Transcreva da entrevista tudo o que vai de "(Este texto foi" até "de uma criança?", trocando "enviado" por "encaminhado".

_Trecho do texto_.
--------------------

Entrevista para o jornal eletrônico O Estado RJ Online

Perguntas formuladas por Andréa França

Valdemar W. Setzer
Depto. de Ciência da Computação, Instituto de Matemática e Estatística da USP
www.ime.usp.br/~vwsetzer

(Este texto foi enviado para o jornal em 21/12/10; ver o texto publicado em 11/1/11)

1- Até que ponto as tecnologia pode prejudicar o desenvolvimento de uma criança?

Podem prejudicar irremediavelmente. Por exemplo, todos os meios eletrônicos têm um efeito parecido com as drogas psicotrópicas: prejudicam a força de vontade, tanto de adultos como de crianças e jovens. No caso destes últimos, o resultado é catastrófico, pois eles deveriam estar desenvolvendo sua capacidade de determinar seus objetivos e esforçar-se para consegui-los. É muito simples qualquer leitor verificar esse efeito em si próprio, por exemplo com a TV: note como não é necessário fazer esforço nenhum para continuar assistindo-a; ao contrário, é preciso exercer uma tremenda força de vontade para desligá-la. É esse abafamento da força de vontade que leva muitas pessoas a passarem horas jogando jogos eletrônicos ou usando a Internet em atividades sem nenhum valor. A TV não é um veículo educativo, e sim condicionador. Por isso houve um casamento perfeito entre a TV e a propaganda; 2/3 dos gastos desta no Brasil vão para a TV, porque funciona. Após assistir um comercial de um produto várias vezes, a pessoa incorpora aquela mensagem em seu subconsciente e posteriormente quer ter aquele produto e não sabe porque. Assim, temos mais um efeito dos meios eletrônicos: prejuízo para a liberdade. Essa é mais uma capacidade que as crianças e jovens deveriam desenvolver paulatinamente até que, aos 21 anos, possam exercê-la plenamente. Se o jovem acostuma-se a ser condicionado, e agir a partir desse condicionamento, como desenvolverá sua capacidade de agir livremente?

--------------------

_Dados extraídos_.
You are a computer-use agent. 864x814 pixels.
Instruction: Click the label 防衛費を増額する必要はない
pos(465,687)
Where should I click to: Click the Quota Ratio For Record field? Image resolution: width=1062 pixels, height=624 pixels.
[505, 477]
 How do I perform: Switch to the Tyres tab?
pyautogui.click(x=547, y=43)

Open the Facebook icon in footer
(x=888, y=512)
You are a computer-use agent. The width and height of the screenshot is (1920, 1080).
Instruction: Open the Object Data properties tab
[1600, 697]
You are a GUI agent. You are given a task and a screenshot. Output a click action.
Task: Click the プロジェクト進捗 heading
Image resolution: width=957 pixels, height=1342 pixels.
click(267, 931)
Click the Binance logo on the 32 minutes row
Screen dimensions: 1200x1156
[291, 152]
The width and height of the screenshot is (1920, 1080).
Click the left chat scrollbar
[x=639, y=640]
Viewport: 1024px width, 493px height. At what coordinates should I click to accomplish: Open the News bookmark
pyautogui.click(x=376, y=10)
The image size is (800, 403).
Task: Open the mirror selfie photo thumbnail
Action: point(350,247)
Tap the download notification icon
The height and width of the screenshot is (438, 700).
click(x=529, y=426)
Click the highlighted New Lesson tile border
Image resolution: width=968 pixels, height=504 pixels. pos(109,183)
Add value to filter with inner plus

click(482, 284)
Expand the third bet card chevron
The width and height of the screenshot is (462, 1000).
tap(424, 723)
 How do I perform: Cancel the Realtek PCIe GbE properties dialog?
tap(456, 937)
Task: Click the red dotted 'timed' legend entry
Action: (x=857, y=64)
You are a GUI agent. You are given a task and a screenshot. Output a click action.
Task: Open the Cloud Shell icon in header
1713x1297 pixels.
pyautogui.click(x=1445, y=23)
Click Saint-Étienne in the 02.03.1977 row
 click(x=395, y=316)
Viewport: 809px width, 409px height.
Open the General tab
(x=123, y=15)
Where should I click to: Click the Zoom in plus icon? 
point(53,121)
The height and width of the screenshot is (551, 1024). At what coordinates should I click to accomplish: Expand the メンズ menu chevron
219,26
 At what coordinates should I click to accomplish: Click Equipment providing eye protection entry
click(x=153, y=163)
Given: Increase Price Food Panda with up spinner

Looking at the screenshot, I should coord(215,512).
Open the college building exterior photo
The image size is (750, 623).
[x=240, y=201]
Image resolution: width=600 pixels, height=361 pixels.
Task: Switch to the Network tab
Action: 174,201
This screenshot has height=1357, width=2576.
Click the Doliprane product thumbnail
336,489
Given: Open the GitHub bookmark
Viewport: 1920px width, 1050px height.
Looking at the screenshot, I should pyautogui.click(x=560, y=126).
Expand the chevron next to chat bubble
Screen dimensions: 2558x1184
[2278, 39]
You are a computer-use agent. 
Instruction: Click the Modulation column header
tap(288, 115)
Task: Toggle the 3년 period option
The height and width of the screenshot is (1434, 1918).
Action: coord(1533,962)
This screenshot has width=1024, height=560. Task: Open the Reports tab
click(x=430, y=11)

--------------------

_Resposta à tarefa_.
(Este texto foi encaminhado para o jornal em 21/12/10; ver o texto publicado em 11/1/11)

1- Até que ponto as tecnologia pode prejudicar o desenvolvimento de uma criança?